> [INFORMATION]
++++++
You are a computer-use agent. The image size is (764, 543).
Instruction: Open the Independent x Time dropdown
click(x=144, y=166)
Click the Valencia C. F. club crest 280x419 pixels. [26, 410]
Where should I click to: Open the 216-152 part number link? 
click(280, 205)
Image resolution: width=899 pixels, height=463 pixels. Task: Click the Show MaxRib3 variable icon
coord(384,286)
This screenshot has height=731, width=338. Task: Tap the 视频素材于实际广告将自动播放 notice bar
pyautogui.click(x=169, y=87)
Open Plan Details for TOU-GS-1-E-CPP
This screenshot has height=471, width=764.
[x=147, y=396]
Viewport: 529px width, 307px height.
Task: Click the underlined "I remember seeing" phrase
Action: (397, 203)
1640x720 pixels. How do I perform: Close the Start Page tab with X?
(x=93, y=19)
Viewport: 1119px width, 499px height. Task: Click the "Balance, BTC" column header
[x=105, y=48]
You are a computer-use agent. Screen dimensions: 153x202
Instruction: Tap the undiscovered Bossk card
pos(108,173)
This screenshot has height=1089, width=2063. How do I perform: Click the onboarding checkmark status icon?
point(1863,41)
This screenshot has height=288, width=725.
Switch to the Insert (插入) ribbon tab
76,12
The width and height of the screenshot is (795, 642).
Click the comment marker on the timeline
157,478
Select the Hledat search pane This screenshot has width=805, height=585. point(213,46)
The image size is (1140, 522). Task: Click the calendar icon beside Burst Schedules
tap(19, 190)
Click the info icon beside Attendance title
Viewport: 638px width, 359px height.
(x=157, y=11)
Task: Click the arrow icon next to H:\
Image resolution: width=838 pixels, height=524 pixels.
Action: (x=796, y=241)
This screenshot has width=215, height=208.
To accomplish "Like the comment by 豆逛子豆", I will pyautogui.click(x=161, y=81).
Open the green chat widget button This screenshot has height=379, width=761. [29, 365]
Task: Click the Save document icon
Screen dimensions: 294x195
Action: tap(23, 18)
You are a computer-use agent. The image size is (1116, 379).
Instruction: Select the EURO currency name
++++++
> [INSTRUCTIONS TO FOLLOW]
Output every record exactly as written, with nothing dropped.

> [OUTPUT FOR THIS EXERCISE]
You are a computer-use agent. The image size is (764, 543).
Instruction: Open the Independent x Time dropdown
click(x=144, y=166)
Click the Valencia C. F. club crest 280x419 pixels. [26, 410]
Where should I click to: Open the 216-152 part number link? 
click(280, 205)
Image resolution: width=899 pixels, height=463 pixels. Task: Click the Show MaxRib3 variable icon
coord(384,286)
This screenshot has height=731, width=338. Task: Tap the 视频素材于实际广告将自动播放 notice bar
pyautogui.click(x=169, y=87)
Open Plan Details for TOU-GS-1-E-CPP
This screenshot has height=471, width=764.
[x=147, y=396]
Viewport: 529px width, 307px height.
Task: Click the underlined "I remember seeing" phrase
Action: (397, 203)
1640x720 pixels. How do I perform: Close the Start Page tab with X?
(x=93, y=19)
Viewport: 1119px width, 499px height. Task: Click the "Balance, BTC" column header
[x=105, y=48]
You are a computer-use agent. Screen dimensions: 153x202
Instruction: Tap the undiscovered Bossk card
pos(108,173)
This screenshot has height=1089, width=2063. How do I perform: Click the onboarding checkmark status icon?
point(1863,41)
This screenshot has height=288, width=725.
Switch to the Insert (插入) ribbon tab
76,12
The width and height of the screenshot is (795, 642).
Click the comment marker on the timeline
157,478
Select the Hledat search pane This screenshot has width=805, height=585. point(213,46)
The image size is (1140, 522). Task: Click the calendar icon beside Burst Schedules
tap(19, 190)
Click the info icon beside Attendance title
Viewport: 638px width, 359px height.
(x=157, y=11)
Task: Click the arrow icon next to H:\
Image resolution: width=838 pixels, height=524 pixels.
Action: (x=796, y=241)
This screenshot has width=215, height=208.
To accomplish "Like the comment by 豆逛子豆", I will pyautogui.click(x=161, y=81).
Open the green chat widget button This screenshot has height=379, width=761. [29, 365]
Task: Click the Save document icon
Screen dimensions: 294x195
Action: tap(23, 18)
You are a computer-use agent. The image size is (1116, 379).
Instruction: Select the EURO currency name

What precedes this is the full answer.